Fest miró la fila interminable de coches que esperaban el siga sobre la avenida, un desfile multicolor extendiéndose a lo largo de la avenida. Pensó si era mejor tomar transporte público o caminar, a ver dónde llegaban para buscar la florería y los geranios. Recordó sus extensas caminatas por la Narvarte, cuando solía trabajar, esas caminatas le ayudaban a despejar su mente, a sentirse más tranquilo, sobre todo cuándo el ritmo de trabajo era muy intenso (por los tiempos, porque todo urgía, porque no había parado de capturar videos, con gente haciendo babosadas). Cuando vivía solo pensó que lo mejor era tener a alguien a quien cuidar, alguien que dependiera de él, para no sentir que debía rendirse o que debía dejarlo. Una de esas caminatas, después de comer, lo llevó al mercado que se ponía los jueves sobre Cumbres de Maltrata. Caminó sintiéndose desobligado entre los puestitos de comida y DVD’s piratas, entre los que vendían canastas y los que vendían barro, entre los que vendían juguetes chinos y los que vendían tarjetas de Magic. Terminó al final del mercado, donde un hombre vendía libros de segunda mano y frente a él, una señora vendía flores. Se quedó un rato mirando los títulos, muchos le interesaban, pero no tenía dinero. Le interesaba, por ejemplo, leer por fin las 20,000 leguas de viaje submarino de Verne, o bien, le interesaba algo de historia nacional, porque hacía mucho que no tomaba un libro de esos. Se dio la vuelta un poco triste y fue cuando lo miró por el rabillo del ojo: un cacto amarillento, con florecitas artificiales en su cabeza. Se le quedó mirando un rato y pensó: Él es Bob, el cacto.

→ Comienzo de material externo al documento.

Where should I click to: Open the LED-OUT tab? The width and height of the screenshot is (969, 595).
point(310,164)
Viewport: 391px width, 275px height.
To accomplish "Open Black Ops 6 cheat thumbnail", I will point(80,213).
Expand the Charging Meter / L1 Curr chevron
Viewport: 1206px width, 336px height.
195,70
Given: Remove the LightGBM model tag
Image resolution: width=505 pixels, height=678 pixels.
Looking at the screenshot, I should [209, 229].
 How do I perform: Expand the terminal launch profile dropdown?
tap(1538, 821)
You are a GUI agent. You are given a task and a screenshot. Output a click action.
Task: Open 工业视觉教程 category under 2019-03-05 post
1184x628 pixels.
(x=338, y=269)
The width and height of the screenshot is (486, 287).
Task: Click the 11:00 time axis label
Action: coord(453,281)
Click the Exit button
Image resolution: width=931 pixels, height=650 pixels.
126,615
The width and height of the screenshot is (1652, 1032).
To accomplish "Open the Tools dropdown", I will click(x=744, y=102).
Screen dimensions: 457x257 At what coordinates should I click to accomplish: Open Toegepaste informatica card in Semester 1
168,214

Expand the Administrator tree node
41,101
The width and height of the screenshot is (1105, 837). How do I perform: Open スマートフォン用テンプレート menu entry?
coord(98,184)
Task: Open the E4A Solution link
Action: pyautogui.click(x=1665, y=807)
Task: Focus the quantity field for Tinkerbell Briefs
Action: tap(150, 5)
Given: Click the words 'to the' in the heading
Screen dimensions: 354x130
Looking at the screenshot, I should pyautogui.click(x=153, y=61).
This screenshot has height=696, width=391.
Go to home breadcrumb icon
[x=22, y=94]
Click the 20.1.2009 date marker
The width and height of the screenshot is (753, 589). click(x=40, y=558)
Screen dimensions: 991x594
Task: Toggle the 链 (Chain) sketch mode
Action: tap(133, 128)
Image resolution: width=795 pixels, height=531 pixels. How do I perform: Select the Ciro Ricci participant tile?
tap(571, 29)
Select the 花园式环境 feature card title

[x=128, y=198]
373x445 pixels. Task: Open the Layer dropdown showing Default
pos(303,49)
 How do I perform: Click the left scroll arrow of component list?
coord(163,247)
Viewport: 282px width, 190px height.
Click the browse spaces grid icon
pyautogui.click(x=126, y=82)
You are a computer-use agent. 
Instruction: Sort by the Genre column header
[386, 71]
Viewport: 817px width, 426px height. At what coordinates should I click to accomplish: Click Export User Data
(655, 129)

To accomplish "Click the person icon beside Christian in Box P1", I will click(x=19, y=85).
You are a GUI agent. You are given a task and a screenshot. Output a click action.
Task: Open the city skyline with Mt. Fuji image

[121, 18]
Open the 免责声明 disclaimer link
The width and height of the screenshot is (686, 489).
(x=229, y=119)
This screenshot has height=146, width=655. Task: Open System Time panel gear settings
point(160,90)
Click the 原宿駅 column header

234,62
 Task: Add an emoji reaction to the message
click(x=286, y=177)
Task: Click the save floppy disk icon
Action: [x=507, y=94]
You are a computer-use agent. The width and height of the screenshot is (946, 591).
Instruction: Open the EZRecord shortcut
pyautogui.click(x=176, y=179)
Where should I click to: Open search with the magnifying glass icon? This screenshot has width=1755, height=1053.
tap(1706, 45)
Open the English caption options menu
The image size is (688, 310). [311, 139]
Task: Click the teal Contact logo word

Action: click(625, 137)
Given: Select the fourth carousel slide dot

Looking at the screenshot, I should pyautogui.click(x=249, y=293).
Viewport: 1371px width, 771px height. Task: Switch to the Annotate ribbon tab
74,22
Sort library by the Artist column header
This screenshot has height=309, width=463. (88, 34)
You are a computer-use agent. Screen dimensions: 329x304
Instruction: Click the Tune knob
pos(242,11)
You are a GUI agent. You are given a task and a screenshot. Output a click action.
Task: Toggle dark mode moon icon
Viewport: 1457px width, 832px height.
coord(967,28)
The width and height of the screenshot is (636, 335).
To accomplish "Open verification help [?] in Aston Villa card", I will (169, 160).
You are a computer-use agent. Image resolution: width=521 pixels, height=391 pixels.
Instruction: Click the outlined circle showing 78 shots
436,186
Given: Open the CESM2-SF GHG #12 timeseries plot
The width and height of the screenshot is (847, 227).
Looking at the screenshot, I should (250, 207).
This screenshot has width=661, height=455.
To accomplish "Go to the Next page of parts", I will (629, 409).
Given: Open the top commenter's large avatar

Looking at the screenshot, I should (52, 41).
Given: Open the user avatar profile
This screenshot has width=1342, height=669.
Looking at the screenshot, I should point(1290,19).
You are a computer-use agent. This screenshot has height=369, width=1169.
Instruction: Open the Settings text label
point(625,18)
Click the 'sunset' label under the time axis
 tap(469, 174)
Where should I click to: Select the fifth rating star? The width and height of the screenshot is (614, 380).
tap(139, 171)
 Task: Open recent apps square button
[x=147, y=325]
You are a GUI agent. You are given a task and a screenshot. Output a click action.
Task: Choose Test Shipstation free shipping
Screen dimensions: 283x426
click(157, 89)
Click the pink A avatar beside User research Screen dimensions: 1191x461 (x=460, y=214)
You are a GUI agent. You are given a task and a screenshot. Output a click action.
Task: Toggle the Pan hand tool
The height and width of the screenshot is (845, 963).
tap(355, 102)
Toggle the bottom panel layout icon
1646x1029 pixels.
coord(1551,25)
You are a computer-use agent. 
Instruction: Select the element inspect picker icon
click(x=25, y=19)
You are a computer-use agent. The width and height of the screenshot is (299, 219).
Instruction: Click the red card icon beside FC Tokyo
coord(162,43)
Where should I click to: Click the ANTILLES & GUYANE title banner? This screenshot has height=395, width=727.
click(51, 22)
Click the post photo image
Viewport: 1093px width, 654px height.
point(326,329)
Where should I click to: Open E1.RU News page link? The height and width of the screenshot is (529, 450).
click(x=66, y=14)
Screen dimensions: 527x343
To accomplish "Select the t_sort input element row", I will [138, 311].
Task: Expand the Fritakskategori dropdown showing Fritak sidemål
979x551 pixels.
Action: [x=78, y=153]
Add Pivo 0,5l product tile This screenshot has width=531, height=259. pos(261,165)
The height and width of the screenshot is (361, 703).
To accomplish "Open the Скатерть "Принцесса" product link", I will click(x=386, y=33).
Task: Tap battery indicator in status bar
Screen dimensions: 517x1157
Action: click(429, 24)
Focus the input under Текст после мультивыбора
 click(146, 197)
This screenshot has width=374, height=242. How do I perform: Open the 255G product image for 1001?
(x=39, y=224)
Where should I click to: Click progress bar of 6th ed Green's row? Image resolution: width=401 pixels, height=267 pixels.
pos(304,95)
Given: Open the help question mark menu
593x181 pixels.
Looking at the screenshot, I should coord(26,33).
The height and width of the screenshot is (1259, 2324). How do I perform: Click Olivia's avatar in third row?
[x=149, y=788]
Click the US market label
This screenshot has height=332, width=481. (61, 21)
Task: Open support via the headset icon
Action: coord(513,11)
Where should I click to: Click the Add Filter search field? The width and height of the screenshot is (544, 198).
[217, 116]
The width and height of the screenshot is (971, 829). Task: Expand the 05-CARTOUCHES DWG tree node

–Bob, el cacto –susurró, los otros dos se le quedaron mirando. De su cabeza, un humo negro que tomaba las formas de ocho demonios distintos, empezó a escapar. Los demonios se empujaban unos a otros, se pisaban, se arrebataban el espacio y el aire libre. Su truco había sido descubierto y si no lograban correr, entonces habrían de sellarse en alguna parte de Fest y no podrían detener su búsqueda. Los ocho demonios salieron y huyeron, escapando en cada una de las direcciones de los puntos cardinales (y sus mitades).

–Ah, el recuerdo… –dijo el lobo sonriendo siniestramente.

–Ya sé porque estamos aquí… ahora lo recuerdo todo.